Man Without Qualities


Wednesday, October 08, 2003


Davis Descending LXIII: Postscript On The Los Angeles Times

Is Los Angeles Times reporting generally tendentious and biased in favor of liberal and Democratic people and positions?

Of course it is. Anyone who thinks otherwise is a child. And the Times readership has received plenty of notice and information as to its bias.

Does the Los Angeles Times often reveal its tendentiousness and bias by running articles that place conservatives and Republicans in a bad light while not running similar or analogous articles about liberals and Democratics - or even doing the research and investigation that would permit the paper to run such articles?

Of course it does. Anyone who thinks otherwise is a naif. And the Times readership has plenty of notice and information as to this manifestation of its bias.

Does the Los Angeles Times generally preposterously deny that that its reporting is generally tendentious and biased in favor of liberals and Democratic positions?

Of course it does. Anyone who thinks otherwise doesn't read the Times. Almost nobody believes such denials - and nobody should believe them. People read the paper because its bias is also the reader's bias, or the reader is willing to tolerate the bias. The Times has no obligation to confess.

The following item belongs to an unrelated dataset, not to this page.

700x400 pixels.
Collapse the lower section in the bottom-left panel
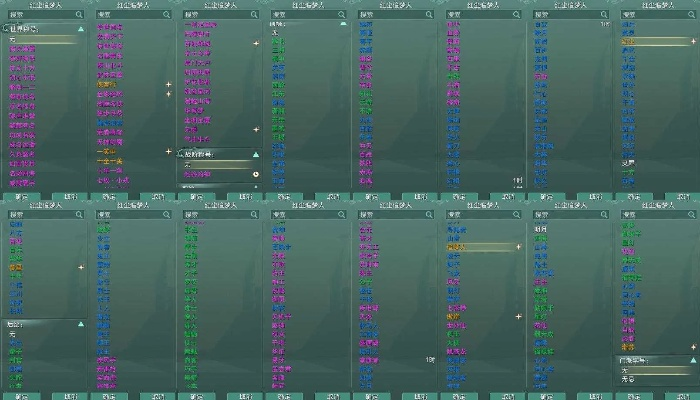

Is any of the above material to the question of whether the Los Angeles Times should have run its original controversial Arnold-and-the-six-women article last Thursday?

Of course not. Anyone who thinks otherwise doesn't understand the market place of ideas and the dynamics of free expression.

Some people, such as Jill Stewart, have complained that the Times did not investigate Gray Davis the way it did Arnold Schwarzenegger - especially because Ms. Stewart herself had previously discovered and reported on many appalling and newsworthy aspects of Mr. Davis' personality and sometimes violent behavior.

But that's not a valid criticism of the Los Angeles Times in this case.

The original Arnold-and-the-six-women story was newsworthy and did leave the electorate better informed and not particulary distracted or tricked (the Times behavior in the aftermath of that Thursday article may be another story).

If nasty stories should have been run about Mr. Davis, then failure to run such stories is the basis of valid criticisms of the conservative (or, at least, less tendentious) and Republican-leaning media. For example, why did the Orange County Register, the San Diego Union-Tribune and even the Wall Street Journal and Fox News all fail to follow up on Ms. Stewart's reporting?

One doesn't meet or discredit a report in the market place of ideas by arguing that the reporter should have also reported something else - something hostile to the reporter's own beliefs and inclinations - unless that "something else" is needed to make the original report not materially misleading. But reports that Arnold Schwarzenegger groped women would not be clarified or made less misleading by inclusion of reports that Gray Davis throws ashtrays and physically shakes female staff members.

That Gray Davis throws ashtrays and shakes women staff and the like are facts relevant to reaching a political conclusion: Who should the voter support? Demanding that an obviously liberal/Democratic biased media outlet like the Times report facts that disfavor its bias requires a rejection of basic principles of the free market place of ideas: media really are entitled to write and report just what they want. Further, the Times readership has plenty of notice and information as to its biases - and if those readers want complete information they should read other papers, too.

The proper way one meets or discredits a report in the market place of ideas is by actually reporting that "something else." So which media outlets - if any - had the responsibility to run reports that Gray Davis throws ashtrays and physically shakes female staff members?

If there is a breach of trust in this case between a media outlet and its readers for failure to report on Gray Davis, that breach has been committed by the conservative, less tendentious and Republican-leaning media. It is those media who have led their readership to think that such media will investigate and report such matters when liberals and Democrats are involved.